The government delivered a small, pleasant surprise to the industry yesterday, says Ian Taylor, but it was no cause for hanging out the bunting
Is the government listening? Maybe – a little. How else to interpret news that VisitEngland’s budget has been spared from the £11.5 billion slash-athon that is the government spending review.
VisitBritain will suffer a 5% cut, we learned yesterday, rather less than the 12% reduction feared.
This was after the Department for Culture, Media and Sport (DCMS) which presides over the meagre marketing budgets for domestic and inbound tourism saw an 7% cut.
Inevitably, those in the sector feared the worst given culture secretary Maria Miller reportedly made great efforts to hold cuts in the much-bigger Arts Council budget at 5%.
The European Tour Operators Association (Etoa) warned last week that a 12% cut for tourism was being touted.
In the event, sport and tourism minister Hugh Robertson appears to have done a decent job of special pleading. Robertson hailed the news by pointing out: “Tourism is a key growth area.”
Indeed, that has been the consistent message from every quarter of the inbound and outbound sectors. But until now government attitudes to the industry have appeared more hidebound than anything.
Does this mark a shift? Probably not – welcome though it is.
VisitBritain chairman Christopher Rodrigues confirmed the settlement would leave the body’s funding for 2015-16 at just under £20 million – not much for a global promotion budget when the US plans to make $200 million available to Brand USA in public and private funds.
Nonetheless, Rodrigues gamely described it as “a good result” and “clear evidence of ministers’ commitment to the tourism industry”.
However, Thomas Cook chief executive Harriet Green summarised the underlying government attitude perfectly at the Travel Weekly Business Breakfast at which she appeared yesterday.
“It seems to me,” said Green, “that through a whole host of means, the government sees this industry as a revenue generator.”
The Thomas Cook boss is in a position to know, since she probably has greater access to the heart of the government than anyone in the sector.
Green sits on David Cameron’s business advisory group along with the chief executives of Google, Tesco, Vodafone, John Lewis, British Aerospace, business group the CBI and others.
The group meets quarterly with the prime minister, Chancellor George Osborne, deputy prime minister Nick Clegg and business secretary Vince Cable.
Green reported she makes a point of sitting next to Osborne to whisper in his ear. He must be delighted.

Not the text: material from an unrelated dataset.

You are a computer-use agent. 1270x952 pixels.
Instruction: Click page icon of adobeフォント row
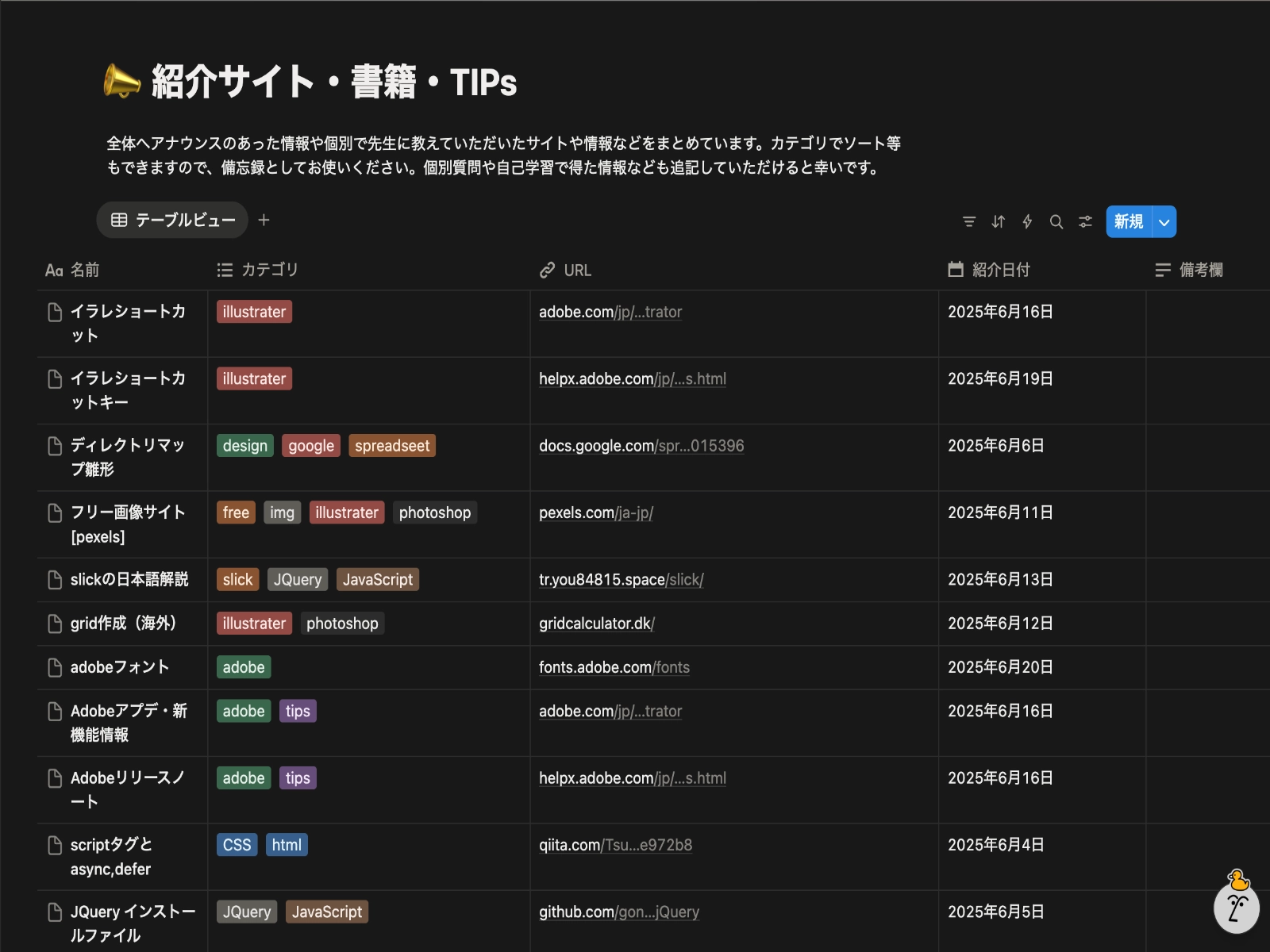pos(55,667)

It has been suggested the industry has to get its message beyond the ears of ministers to the PM and Chancellor if it is to make any progress. Green obviously gets that and, equally obviously, is no pushover. She can see there is work to do.
The Thomas Cook head joined the advisory group before joining the industry so she also brings an outside view of the sector and its lobbying.
It is worth noting, therefore, that she added: “You don’t want to be whining only about your industry’s things.”
This is something the wider industry might do well to appreciate. Endlessly expressing frustration is unlikely to cut it.
Ministers have been out in force at recent industry events, suggesting at least they are receptive to being courted.
Transport secretary Patrick McLoughlin appeared briefly at the Abta Travel Matters conference last week and no fewer than three members of government turned up at the British Hospitality and Tourism Summit early in June.
McLoughlin took the opportunity to sing the praises of the HS2 high-speed rail project then promptly left for the Commons where he announced an £8 billion hike in the cost of the programme.
That appeared to throw the whole thing up in the air, helped by Tony Blair’s former prince of darkness Peter Mandelson branding HS2 an “expensive mistake”.
It’s tempting to say Egypt shows one possible outcome when governments systematically fail to listen, but obviously the situations are worlds apart.
However, Harriet Green made an interesting observation on Egypt in respect of travel, arguing the sector “overdoes” the impact of events outside its control.
Perhaps that is how we should view the government.